Ilustrado decidiu revelar pela fotografia as veras efígies desses » demónios» e
- o que é mais - a maneira jocosa e caricatural por que cada um deles se vê a
si mesma.
Sem preocupações de precedências, fundadas em quaisquer razões
especiosas, aqui apresentamos os nossos caricaturistas, tal qual eles são e tal
qual eles a si mesmo se vêem, através da própria «verve».
Stuart, também conhecido pelo carvalhais, pai do Quim e do Manecas,
grande desenhador de rapariguinhas impúberes, uma fantasia desencadeada ao
serviço dum indiscutível talento, desenhando indiferentemente com um pau de
fósforo ou um pincel sem rama, especialista na estilização de membros
locomotores femininos. Graça, estilo, desenho inconfundível.
Francisco Valença, que começou por se meter num «Chinelo», jornal de
caricaturas em que se estreou é o indispensável caricaturista pessoal, que se
assinalou varonilmente nos «Varões Assinalados» e hoje continua, no «Fixe», as
mesmas brilhantes tradições. As suas legendas, como os seus dísticos, são o
documentário precioso dum fino e ousado espírito de observação e de sátira.
Luís Cunha, o popular D. Fuas, é a síntese da moderna geração, um dos
mais vincados representantes das tradições artísticas da caricatura no Porto,
onde o Dr. Manuel Monterroso, camarada de Rafael Bordalo, representa ainda hoje
a velha guarda da «charge» pelo traço e do comentário que o lápis fixa, em
poucos riscos de certeira ironia.
Em paralelo da mocidade de D. Fuas, tem Lisboa a mocidade de Botelho, o
«ecoador», porque faz, os ecos da semana, em traços graciosos e duma marcada
personalidade, que já lhe criaram justo renome.
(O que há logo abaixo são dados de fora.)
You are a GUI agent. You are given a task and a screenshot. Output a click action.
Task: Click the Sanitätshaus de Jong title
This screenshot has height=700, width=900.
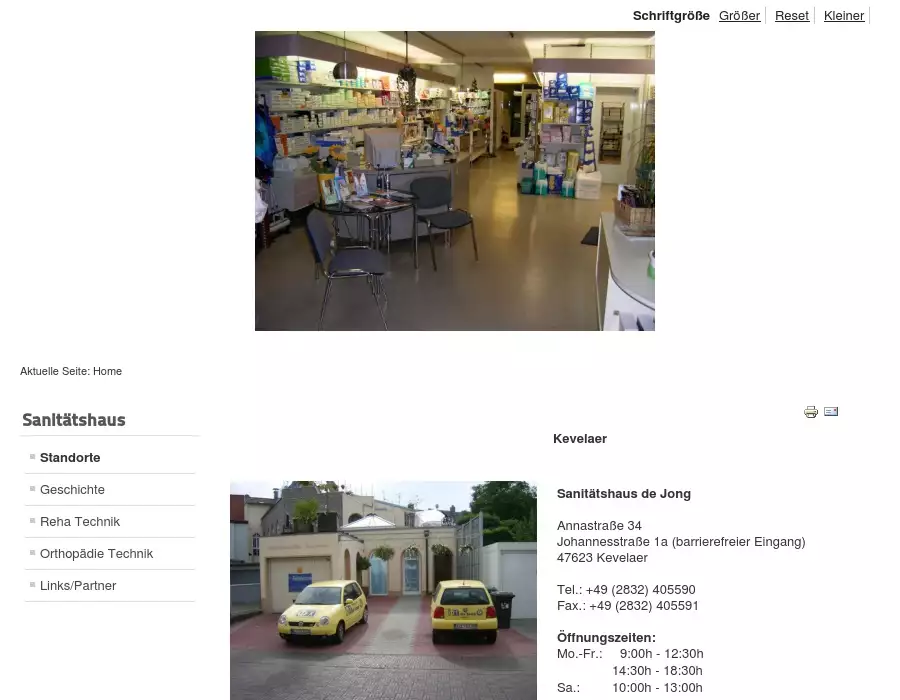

Tom, Tomás de Melo é o modernismo na caricatura, quase diríamos, sem
duplo sentido, a caricatura do modernismo. As suas exposições criaram-lhe um
público.
Emmérico Nunes, sem ser futebolista, é um internacional. As suas
caricaturas passam as fronteiras. Colaborou no «Meggendorfer», semanário
alemão, assiduamente e hoje ilustra as páginas do «Buen Humor», com um humor
que justifica o título daquele semanário humorístico espanhol. A sua arte e o
seu espírito são inconfundíveis.
Cunha Barros é um humorista declarado. Os seus desenhos, como as suas
legendas, atestam que a nossa afirmação não peca por exagero.
Amarelhe… mas será preciso falar de Amarelhe, que tem caricaturado toda
as gerações teatrais, incluindo as que estão para nascer ? Mesmo que ele não
assinasse até os cegos conheceriam os seus desenhos, tal é a nota de impressiva
personalidade das caricaturas deste autentico caricaturista.
Estão apresentados os nossos mais notáveis caricaturistas, o que talvez
fosse dispensável porque o leitor, se os não conhecia pessoalmente, conhecia-os
pelas respectivas obras, que é o que importa ao artista.